Ihre Mutter, die ihre Nägel tief in die Haut ihrer Tochter grub, erklärte ihrem Gatten eilig, dass sie und Rachel sich sofort darüber unterhalten müssten, wie sie sich für Westhamptons Antrag kleiden und dabei verhalten sollte. Entschlossen drängte sie das Mädchen zur Tür, sodass Lord Ravenscar allein zurückblieb und sich dazu gratulieren konnte, bald einen weiteren respektablen Schwiegersohn in seiner Familie zu haben. Er ging nämlich davon aus, dass sich dies nicht zuletzt als eine Konsequenz aus seiner eigenen Bedeutsamkeit ergeben musste.

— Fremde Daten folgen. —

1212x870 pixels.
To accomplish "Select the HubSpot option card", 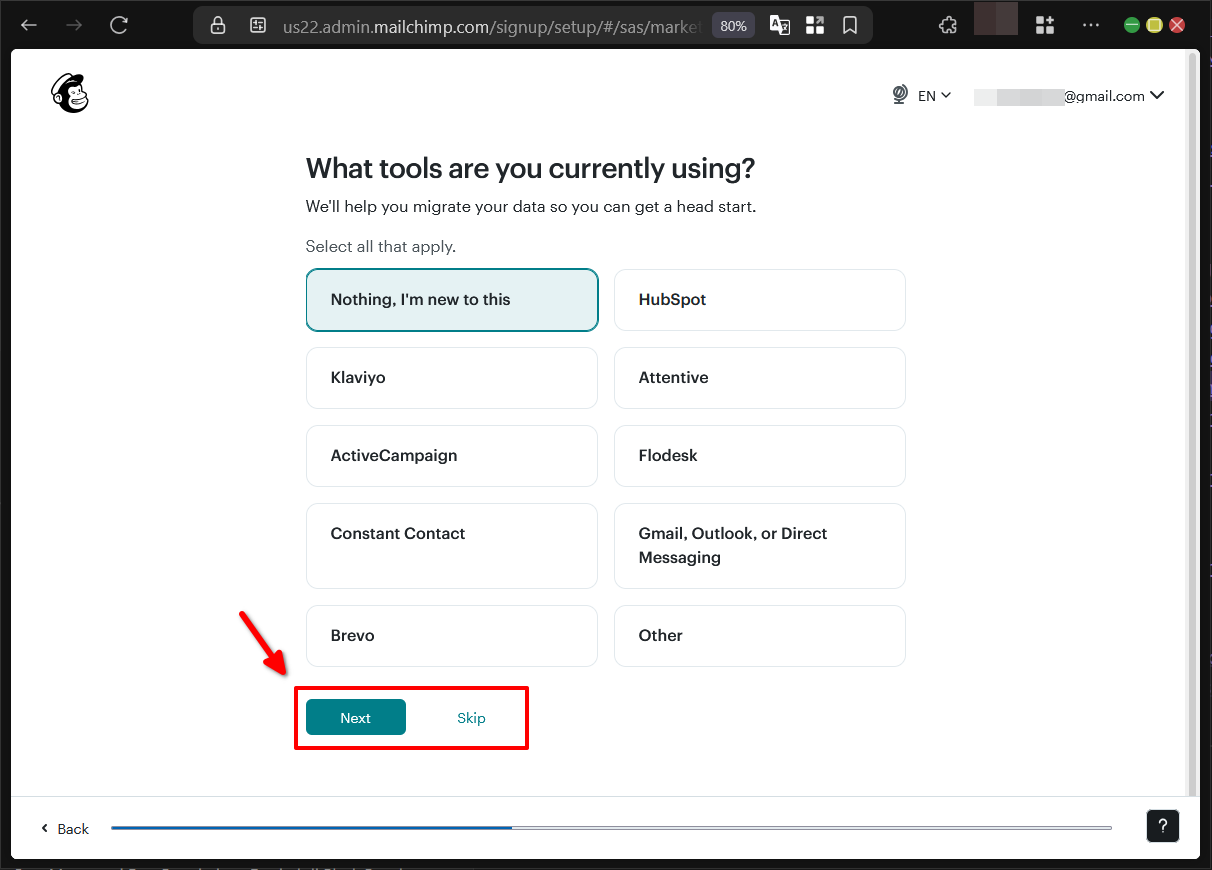I will tap(759, 300).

„Was denkst du dir eigentlich, Kind?“, fuhr Lady Ravenscar ihre Tochter an, sobald sie den Damensalon erreicht hatten. Sie schloss resolut die Tür hinter sich. „Du hast mich vielleicht erschreckt! Ich habe schon befürchtet, dass dein Vater mein Manöver durchschaut. Hat dich diese Mitteilung denn wirklich derart überrascht? Westhampton hat Cleybourne House doch den ganzen Sommer über besucht.“

„Das schon, aber als ein Freund des Herzogs. Ich dachte …“

Ihre Mutter seufzte ungeduldig. „Und ich habe mir eingebildet, du würdest ein geschicktes Spiel mit ihm treiben! Nun gut, noch ist nichts verloren. Zweifelsohne nahm er an, dass du bescheiden und unschuldig bist. Verliebte Männer sind zum Glück große Narren. Jetzt gibt es viel zu planen. Er wird bestimmt noch heute Nachmittag vorsprechen, um mit dir unter vier Augen zu reden. Wir müssen also entscheiden, was du trägst. Vielleicht kann Caroline dir ihre Lucy überlassen, damit sie dir das Haar frisiert. Du musst einfach … Einfach schön aussehen, ohne dass er vermutet, du wüsstest bereits, weshalb er kommt.“

„Aber Mama!“ In ihrer Panik nannte Rachel ihre Mutter so, wie sie es seit ihrer Kindheit nicht mehr getan hatte. Eigentlich war diese Frau viel zu kalt und unnahbar, um einen so warmen Namen zu verdienen. „Ich kann Lord Westhamptons Antrag nicht annehmen. Ich …“

Ihre Mutter starrte sie offenen Mundes an, und Rachel wusste für einen Moment nicht, was sie eigentlich hatte sagen wollen.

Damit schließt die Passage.